Items contained in a dataset:

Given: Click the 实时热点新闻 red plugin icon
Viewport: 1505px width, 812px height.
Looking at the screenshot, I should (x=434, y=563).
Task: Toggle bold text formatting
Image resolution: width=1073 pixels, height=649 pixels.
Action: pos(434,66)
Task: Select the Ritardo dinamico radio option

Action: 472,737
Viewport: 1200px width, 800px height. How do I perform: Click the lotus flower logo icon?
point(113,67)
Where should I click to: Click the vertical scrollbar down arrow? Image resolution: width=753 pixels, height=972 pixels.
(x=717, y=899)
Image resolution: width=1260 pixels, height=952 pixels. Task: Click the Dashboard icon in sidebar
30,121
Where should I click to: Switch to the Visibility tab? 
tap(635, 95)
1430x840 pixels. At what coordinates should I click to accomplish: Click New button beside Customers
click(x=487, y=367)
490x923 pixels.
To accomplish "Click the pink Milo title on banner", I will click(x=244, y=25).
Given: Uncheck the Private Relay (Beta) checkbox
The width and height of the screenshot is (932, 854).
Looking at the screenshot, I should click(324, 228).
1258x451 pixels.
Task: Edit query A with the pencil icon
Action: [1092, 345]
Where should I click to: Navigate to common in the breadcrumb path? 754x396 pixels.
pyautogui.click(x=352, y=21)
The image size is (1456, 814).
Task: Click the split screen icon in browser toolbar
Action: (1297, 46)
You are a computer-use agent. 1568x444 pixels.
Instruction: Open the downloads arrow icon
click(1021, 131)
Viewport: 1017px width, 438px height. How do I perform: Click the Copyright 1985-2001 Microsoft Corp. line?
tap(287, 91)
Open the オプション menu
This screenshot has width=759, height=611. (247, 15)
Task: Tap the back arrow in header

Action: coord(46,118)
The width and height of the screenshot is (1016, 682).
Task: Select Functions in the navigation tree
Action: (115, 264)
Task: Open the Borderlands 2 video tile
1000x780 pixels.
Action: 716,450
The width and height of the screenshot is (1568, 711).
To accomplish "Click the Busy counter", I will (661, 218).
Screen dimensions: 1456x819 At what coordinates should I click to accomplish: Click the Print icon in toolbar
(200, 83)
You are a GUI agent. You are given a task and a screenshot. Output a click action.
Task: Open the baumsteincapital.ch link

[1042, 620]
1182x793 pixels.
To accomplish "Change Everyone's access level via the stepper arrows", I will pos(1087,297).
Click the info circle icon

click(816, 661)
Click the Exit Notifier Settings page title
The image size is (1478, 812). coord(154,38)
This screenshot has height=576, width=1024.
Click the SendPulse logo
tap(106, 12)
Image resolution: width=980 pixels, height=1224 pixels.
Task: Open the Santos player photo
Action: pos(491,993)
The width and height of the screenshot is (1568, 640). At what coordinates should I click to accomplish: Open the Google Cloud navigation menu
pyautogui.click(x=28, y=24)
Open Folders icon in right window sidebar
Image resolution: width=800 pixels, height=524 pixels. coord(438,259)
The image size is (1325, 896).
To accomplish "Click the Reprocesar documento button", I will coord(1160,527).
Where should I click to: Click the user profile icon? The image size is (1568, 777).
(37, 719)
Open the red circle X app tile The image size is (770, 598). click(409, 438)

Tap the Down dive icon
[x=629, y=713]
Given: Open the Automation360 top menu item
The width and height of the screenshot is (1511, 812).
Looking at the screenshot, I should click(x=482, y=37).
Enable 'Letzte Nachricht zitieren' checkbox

WHAT TO DO: Output the items between the line holding "Where should I click to: Click the vertical" and the line holding "tap(635, 95)", inclusive, as a JSON list of strings with one string per line, leaving out blank lines.

TASK OUTPUT:
[
  "Where should I click to: Click the vertical scrollbar down arrow? Image resolution: width=753 pixels, height=972 pixels.",
  "(x=717, y=899)",
  "Image resolution: width=1260 pixels, height=952 pixels. Task: Click the Dashboard icon in sidebar",
  "30,121",
  "Where should I click to: Switch to the Visibility tab? ",
  "tap(635, 95)"
]